Curator is a tool that we use at MongoDB to generate our package
repositories (e.g. repo.mongodb.org
and
repo.mongodb.com
). Additionally, curator provides tooling to
support the automated publication and management of build artifacts as
part of our continuous integration system.
Please refer to the --help
output for curator
and its
sub-commands. The following sections provides overviews of these
components and their use.
Curator includes a basic set of AWS S3 operations on the
command line. Although the get, put, and delete operations are faily
basic the sync-to
and sync-from
operations provide parallel
directory tree sync operations between S3 buckets and the local file
system. These operations compare objects using MD5 checksums, do
multi-threaded file uploads, and retry failed operations with
exponential backoff, for efficient and robust transfers.
The repobuilder is a helper package to submit Barque jobs to build RPM and DEB package repositories in S3. These jobs: sync files from an existing repository, add packages from the local filesystem to the repository, sign packages (for RPM), regenerate package metadata, sign package metadata, generate html pages for web-based display, and sync the changed files to the remote repository.
The current implementation of the repobuilder process depends on
external repository generation tools (e.g. createrepo
and
apt
tools.) Additionally, the repobuilder currently depends on
MongoDB's internal signing service.
The artifacts functionality uses the release metadata feeds
(e.g. https://downloads.mongodb.org/full.json
) to fetch and
extract release build artifacts for local use. It is particularly
useful for fetching artifacts for and maintaining local caches of
MongoDB builds for multiple releases. Set the
CURATOR_ARTIFACTS_DIRECTORY
environment variable or pass the
--path
option to a flag, and then use the curator artifacts
download
command to download files.
The artifacts
command also includes two exploration subcommands
for discovering available builds: Use the list-map
for specific
lists of available edition, target, and architecture combinations and
list-all
for a list of available target and architectures.

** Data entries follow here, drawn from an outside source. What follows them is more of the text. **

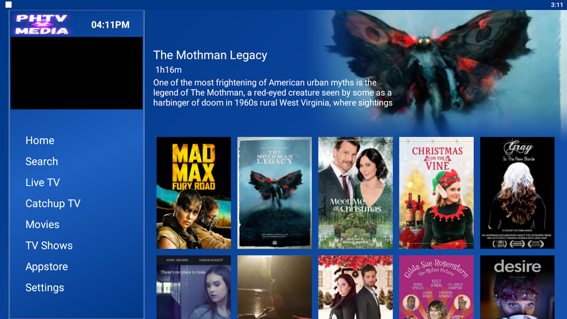Open the Meet Me at Christmas poster
The width and height of the screenshot is (567, 319).
tap(355, 193)
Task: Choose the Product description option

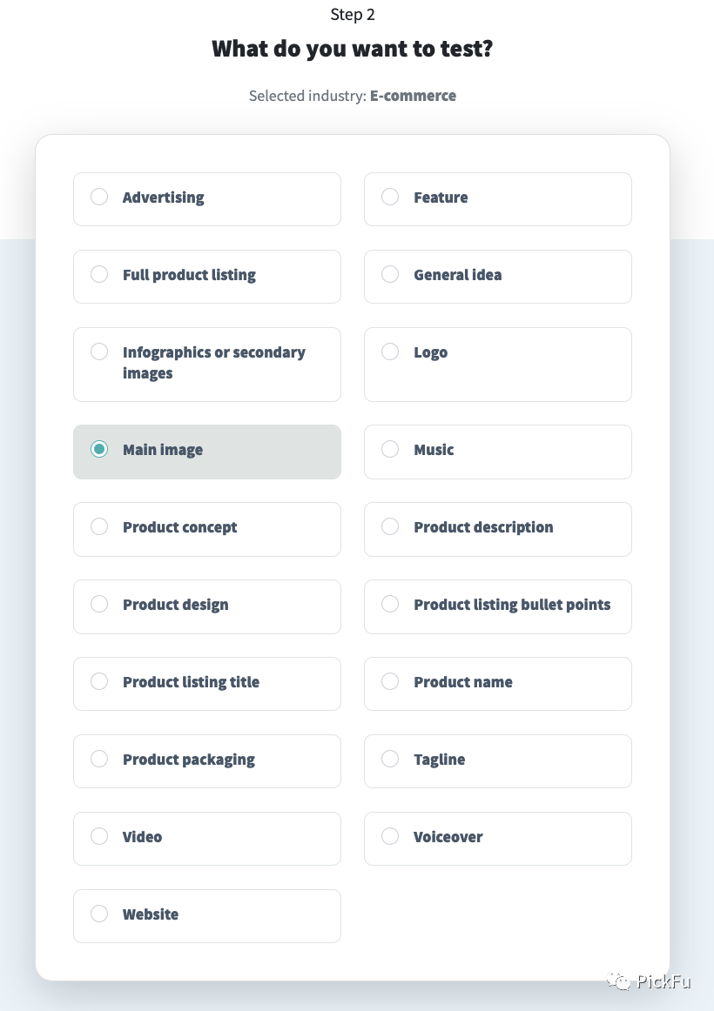Action: pyautogui.click(x=390, y=527)
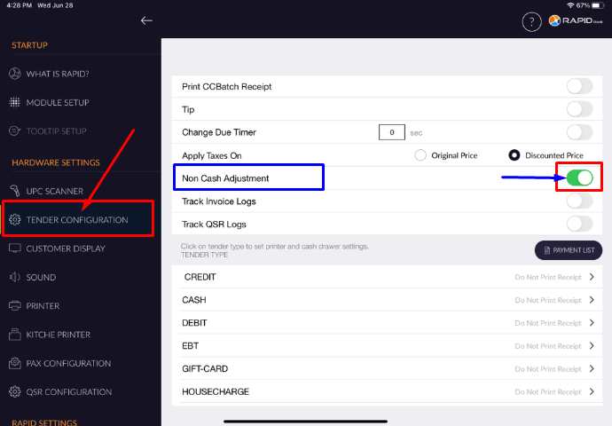
Task: Open What Is Rapid? link
Action: (x=57, y=74)
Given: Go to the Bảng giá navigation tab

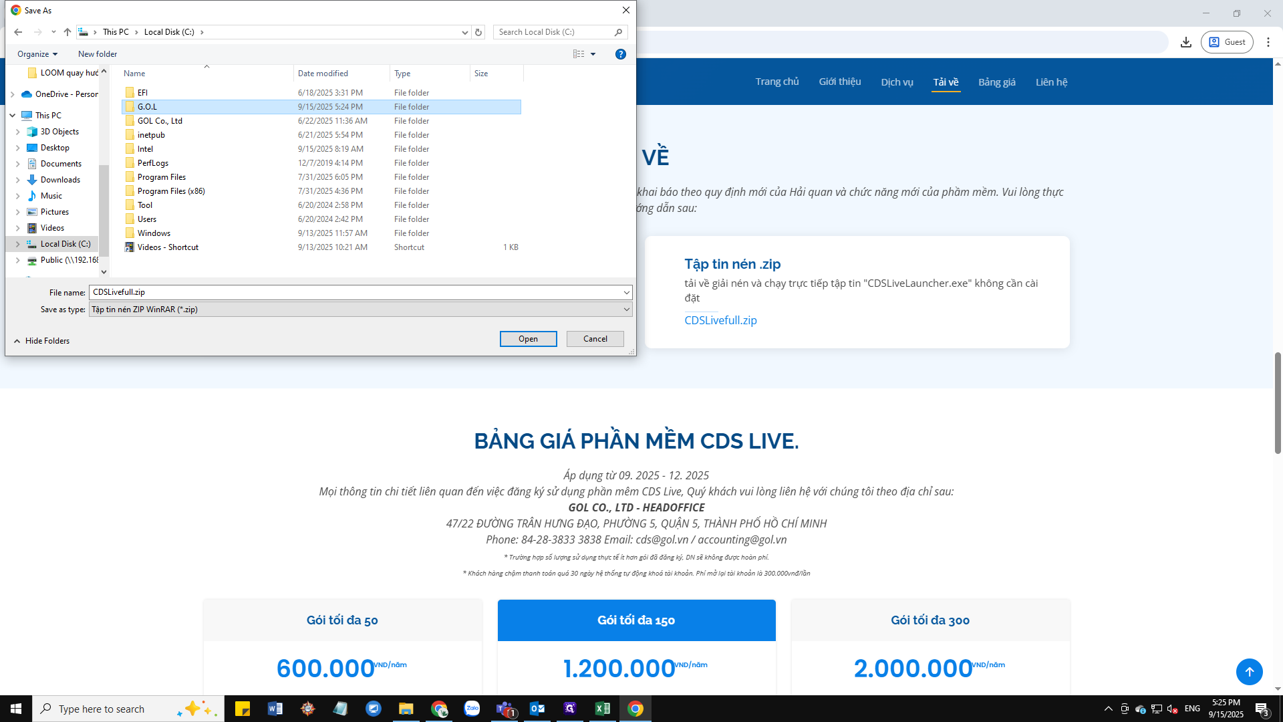Looking at the screenshot, I should pos(996,82).
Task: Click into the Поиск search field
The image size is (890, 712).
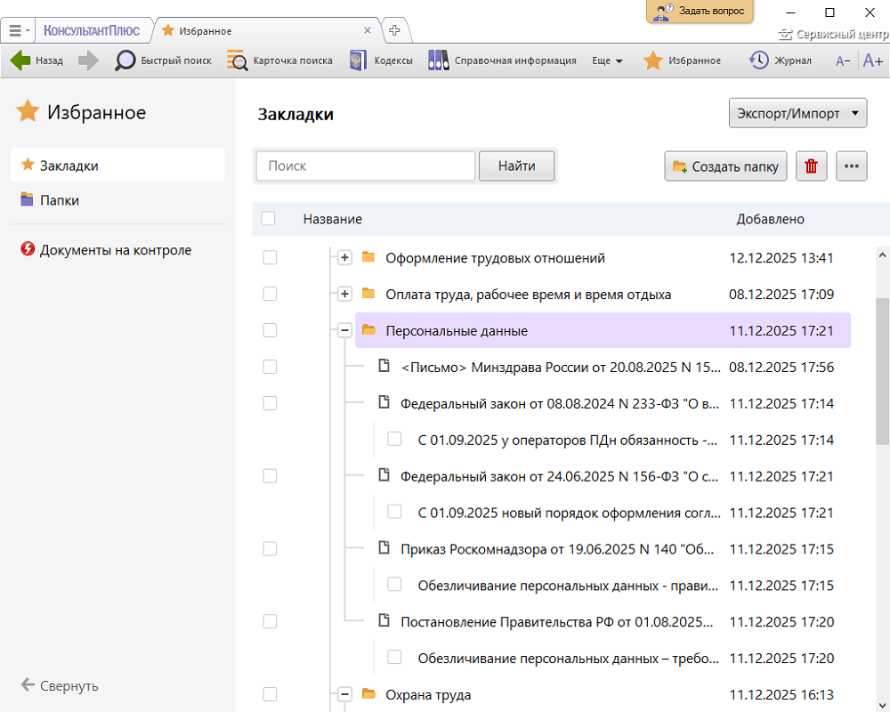Action: click(x=366, y=166)
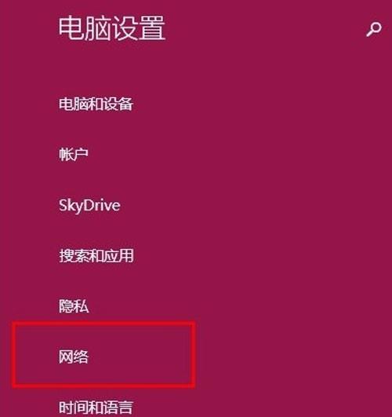Select the 帐户 menu item
Viewport: 392px width, 417px height.
[73, 154]
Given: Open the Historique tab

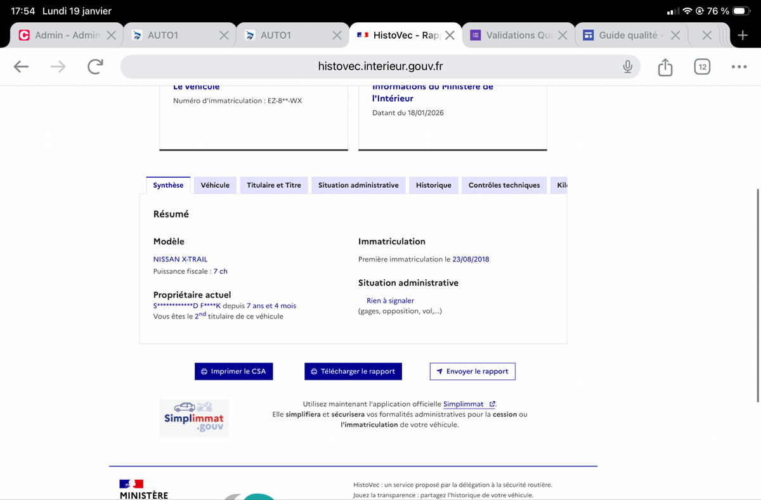Looking at the screenshot, I should (433, 185).
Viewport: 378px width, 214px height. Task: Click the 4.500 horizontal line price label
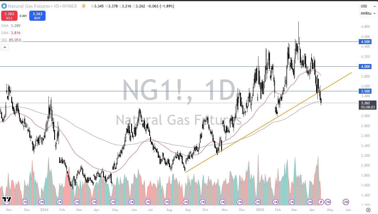pyautogui.click(x=365, y=42)
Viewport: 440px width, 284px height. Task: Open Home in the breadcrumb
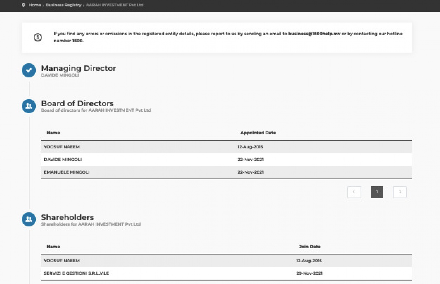coord(35,5)
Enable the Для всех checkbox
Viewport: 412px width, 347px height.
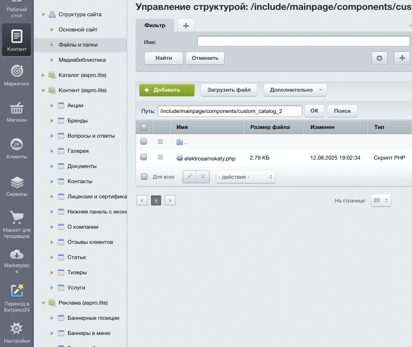pos(144,176)
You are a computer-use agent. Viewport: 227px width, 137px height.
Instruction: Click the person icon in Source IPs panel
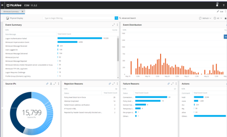(x=51, y=84)
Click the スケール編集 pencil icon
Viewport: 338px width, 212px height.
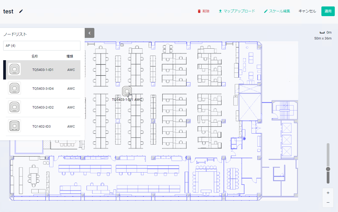266,11
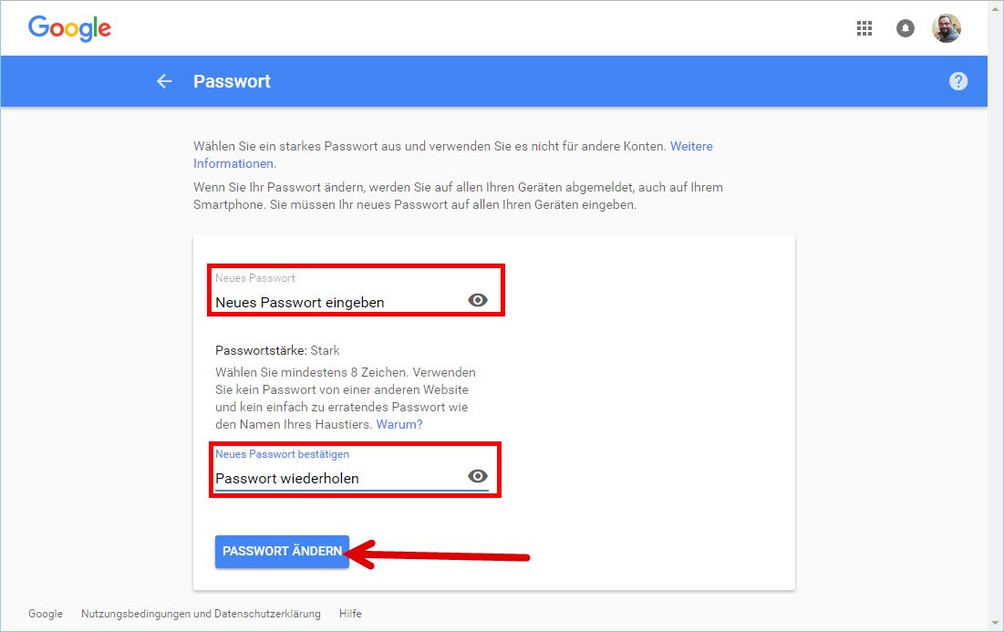Open the account profile picture menu

coord(947,28)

Both
list operations are specific to a single version.
Combine the artifacts tool with the prune tool to avoid unbounded cache growth.
Prune is based on the lru library, and takes a file system tree and removes files, based on age, until the total size of the files is less than a specified maximum size. Prune uses modified time for age, in an attempt to have consistent behavior indepenent of operation system and file system.
There are two modes of operation, a recursive mode which removes objects from the tree recursively, but skips directory objects, and directory mode, which does not collect objects recursively, but tracks the size for the contents--recursively--of top-level directories.
- All operations in the continuous integration environment should be easily reproducible outside of the environment. In practice, curator exists to build repositories inside of Evergreen tasks; however, it is possible to run all stages of the repository building process by hand. The manual abilities are useful and required for publishing package revisions and repairing corrupt repositories.
- Leverage, as possible, third party libraries and tools. For example, the cache pruning and artifact management functionality is entirely derived from third-party repositories maintained separately from curator.
- Major functionality is implemented and executed in terms of amboy jobs and queues. Not only does this provide a framework for task execution, but leaves the door open to provide curator functionality as a highly available service with minimal modification.
See the godoc API documentation for more information about curator interfaces and internals.
Please file all issues in the EVG project in the MongoDB Jira instance.